Originating in Heian-kyō (now Kyoto) over 1,200 years ago, Nishijin weaving is known for its highly decorative and finely woven designs, created through the use of tedious and specialised production processes. It is well-regarded for the high quality and craftsmanship of the resulting fabrics, commonly used for high-quality obi and kimono.

==History==
In 794, Heian-kyō became the new capital city of Japan, with the Imperial Court and the aristocracy moving to the city as a result; due to this, the production of nishijin-ori increased in order to supply the Court and the aristocracy.

Despite this, over time, the desire for nishijin-ori began to decrease, resulting in weavers skilled in the process of its production going into business on their own, rather than working for textile production businesses. The demand for the material continued to dwindle during the Muromachi period due to the Ōnin War (1467-1477); exacerbated by a string of internal conflict in Kyoto and drought over the following years, the majority of Kyoto was demolished, with the people of Kyoto fleeing to nearby towns for safety.

» **Exercise requirements**
1 > According to the passage on Nishijin weaving, in what year did Heian-kyō become the capital of Japan?
2 > Resume the passage on Nishijin weaving after its last sentence, writing one or two more paragraphs.
The material here has nothing to do with the passage on Nishijin weaving.

» **Data extract**
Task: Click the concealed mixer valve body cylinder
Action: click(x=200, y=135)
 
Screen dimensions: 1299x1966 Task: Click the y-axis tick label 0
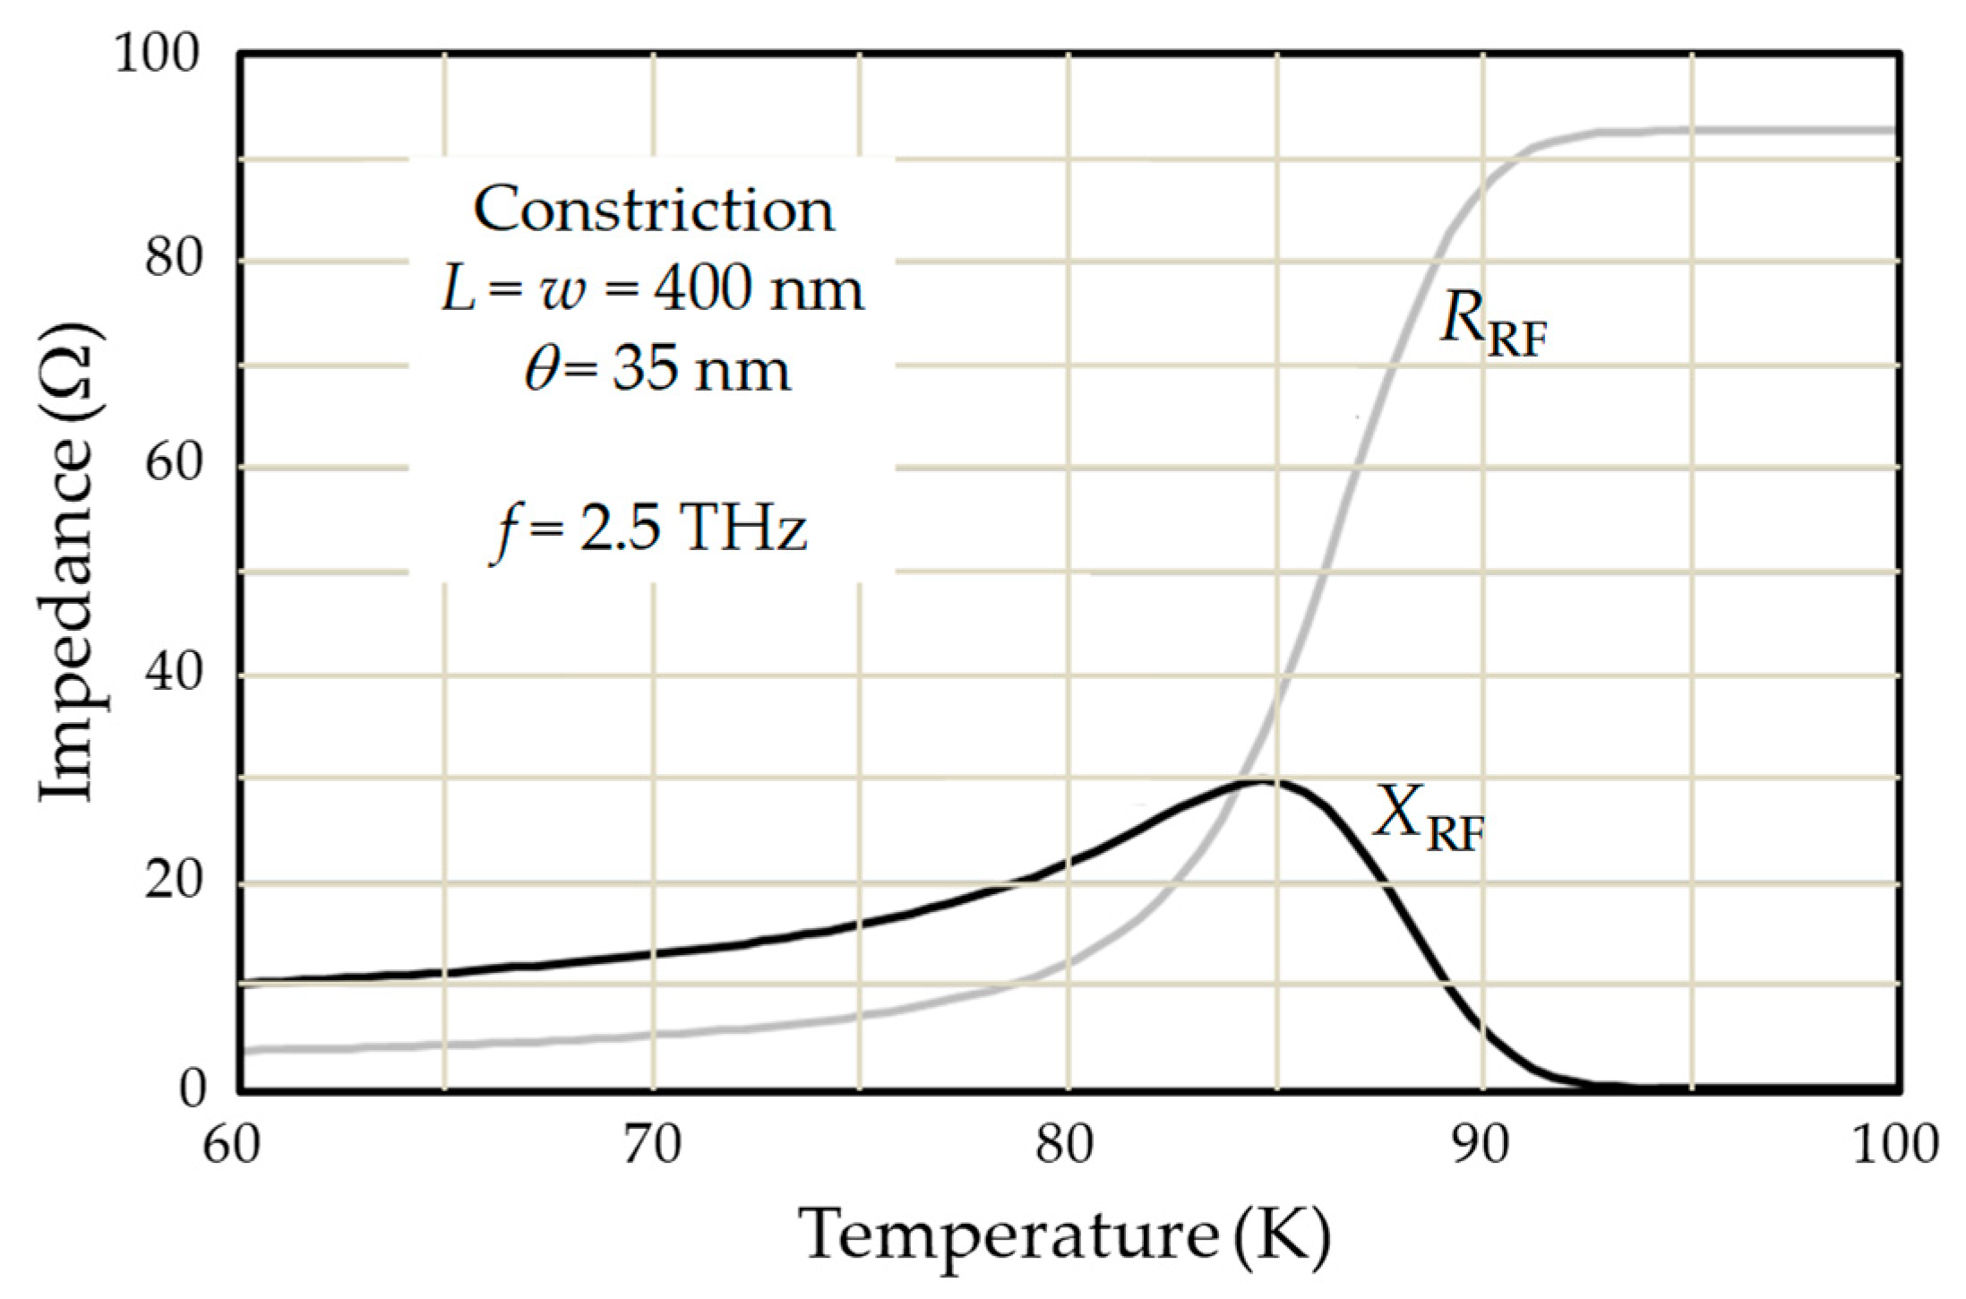[192, 1088]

» **Answers for each item**
1 > 794

2 >
Following the end of the war in the 1480s, the residents of Kyoto returned home, establishing residence on the Western side of Kyoto; this area of settlement was named Nishijin, meaning 'Western position', after the land that the residents had settled on, which had been the location – literally, the Western position – occupied by the army of Yamana Sozen during the war. Another group established residence in the Northern portion of Kyoto, in the location of the modern-day Shinmachi district; this Northern group became known for producing nerinuki, a shimmering fabric made from raw silk and scoured silk that became essential to the tsujigahana fabric dyeing technique.

Following the end of the Ōnin War, nishijin-ori weaving began to thrive. The weaving community supplied materials for both the Imperial Courts and the samurai lords. This increased their productivity, leading to improvements in the production process and the ability to create new fabrics, such as the gold brocades and damask silks that had originated in Ming Dynasty China.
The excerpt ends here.